▶ [SOURCE TEXT]:
Screening for VISA and hVISA. To screen isolates with reduced susceptibility to vancomycin, original isolates or frozen stocks were streaked onto blood agar plates. After overnight incubation, a few colonies were inoculated into tryptic soy broth. A suspension grown overnight in tryptic soy broth equivalent to a 0.5 McFarland standard (10⁸ CFU/ml) was prepared in 0.9% saline. Then, 10 µl (10⁶ CFU) of the suspension was spread onto brain heart infusion agar (Becton Dickinson, Sparks, Md.) containing 4 µg of vancomycin/ml (BHI-V4). The plates were incubated for 48 h at 37°C, and the cell growth was inspected at 24 and 48 h (7). If confluent growth was apparent within 24 h, similar to that of Mu50, the strain was considered a potential VISA strain. If a countable (1 to 30) number of colonies was apparent within 48 h, similar to Mu3, the strain was designated as a possible hVISA strain. If cell growth was not apparent within 48 h, the strain was considered susceptible to vancomycin (5). Whenever screening tests were repeated, BHI-V4 plates were newly prepared and the positive controls were used. The isolates were passaged no more than twice on nonselective medium.

▶ [SUPPLIED MATERIAL]:
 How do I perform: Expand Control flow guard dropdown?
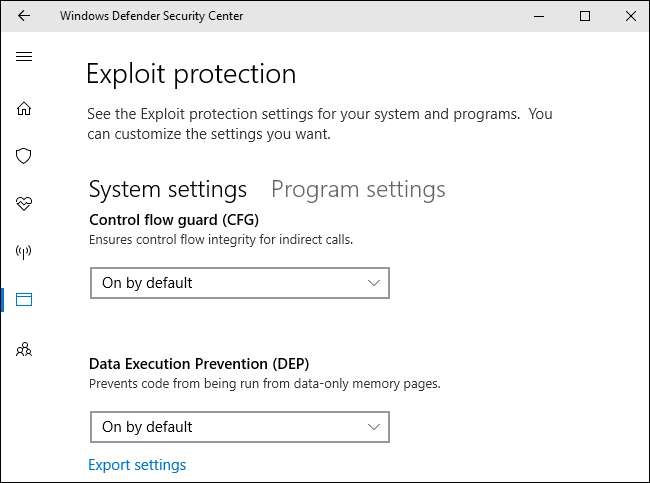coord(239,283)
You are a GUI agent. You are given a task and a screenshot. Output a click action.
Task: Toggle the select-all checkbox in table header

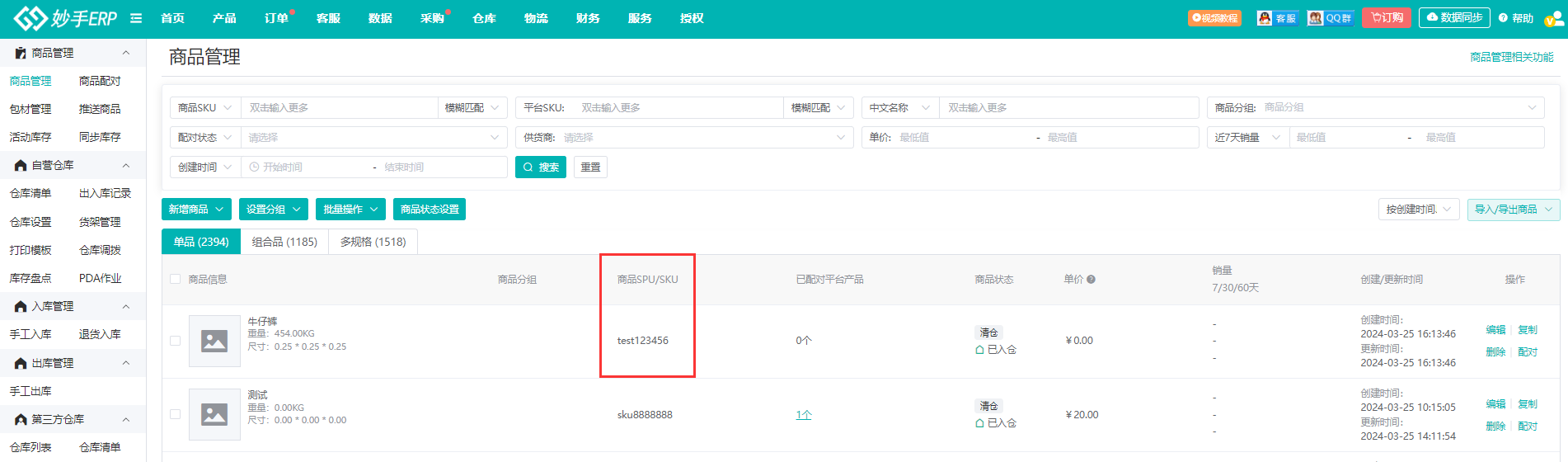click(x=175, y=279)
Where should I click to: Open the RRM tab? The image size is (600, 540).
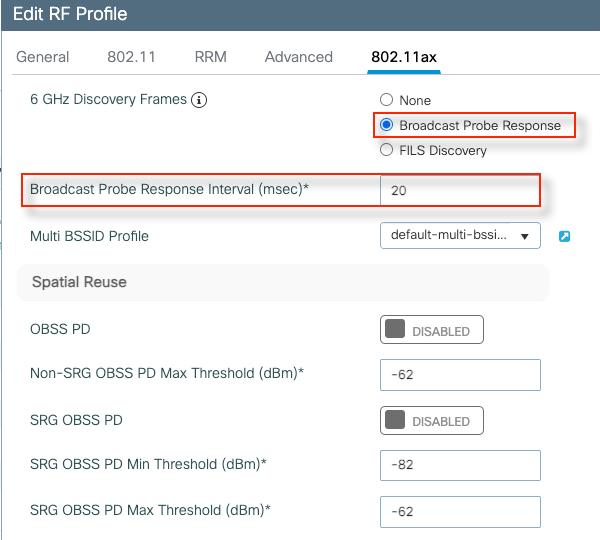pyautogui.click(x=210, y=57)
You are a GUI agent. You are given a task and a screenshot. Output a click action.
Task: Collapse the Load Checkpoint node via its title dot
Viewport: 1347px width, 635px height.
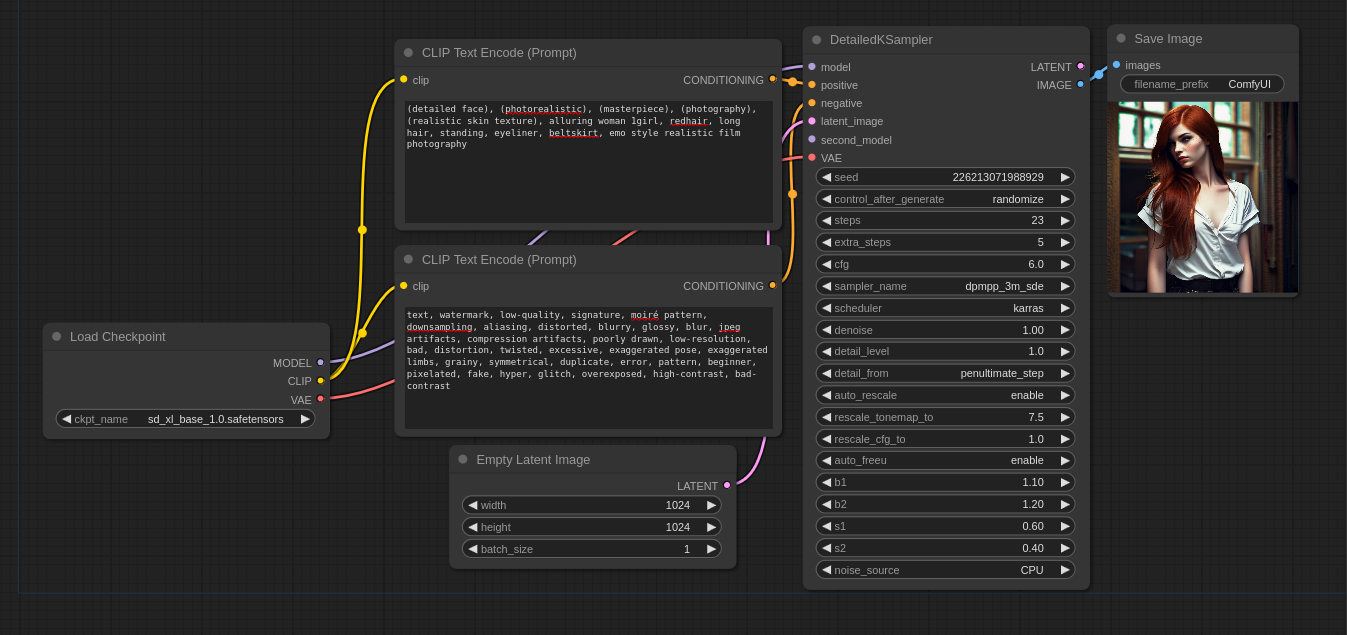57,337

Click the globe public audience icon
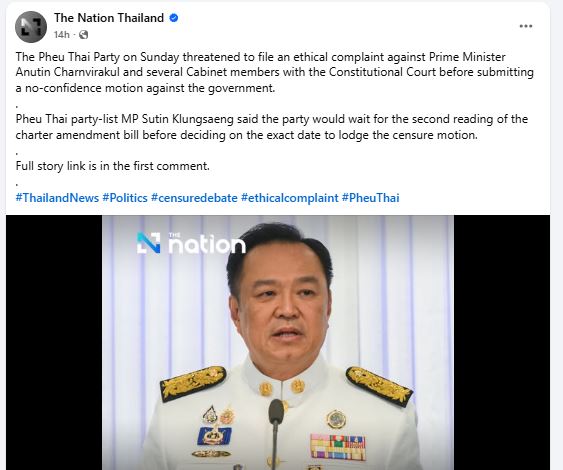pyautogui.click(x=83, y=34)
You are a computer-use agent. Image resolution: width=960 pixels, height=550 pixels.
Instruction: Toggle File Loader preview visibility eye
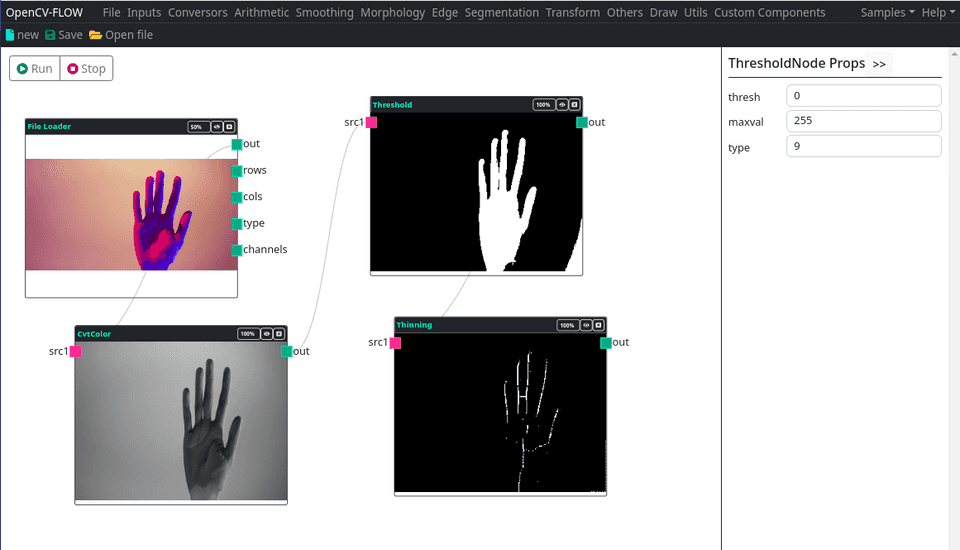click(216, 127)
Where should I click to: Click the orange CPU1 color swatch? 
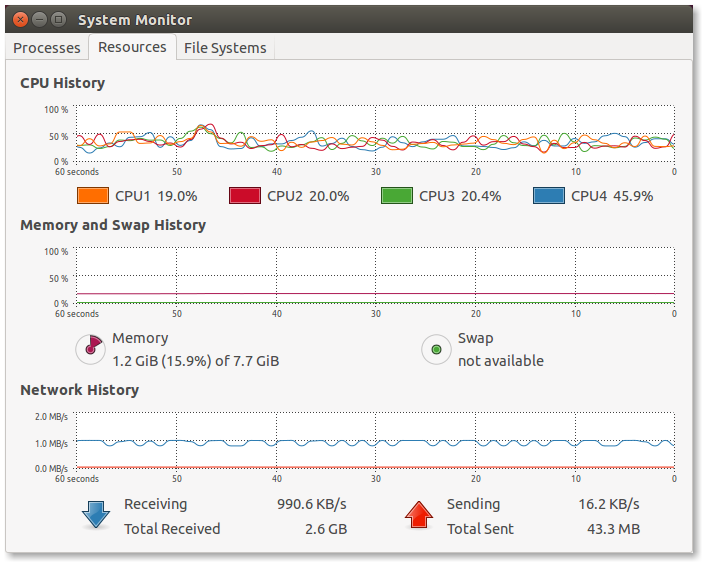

▶ [TASK TO CARRY OUT]:
In the VISA and hVISA screening text, how long and at what temperature were the BHI-V4 plates incubated?

▶ [ANSWER TO THE EXERCISE]:
48 hours at 37°C.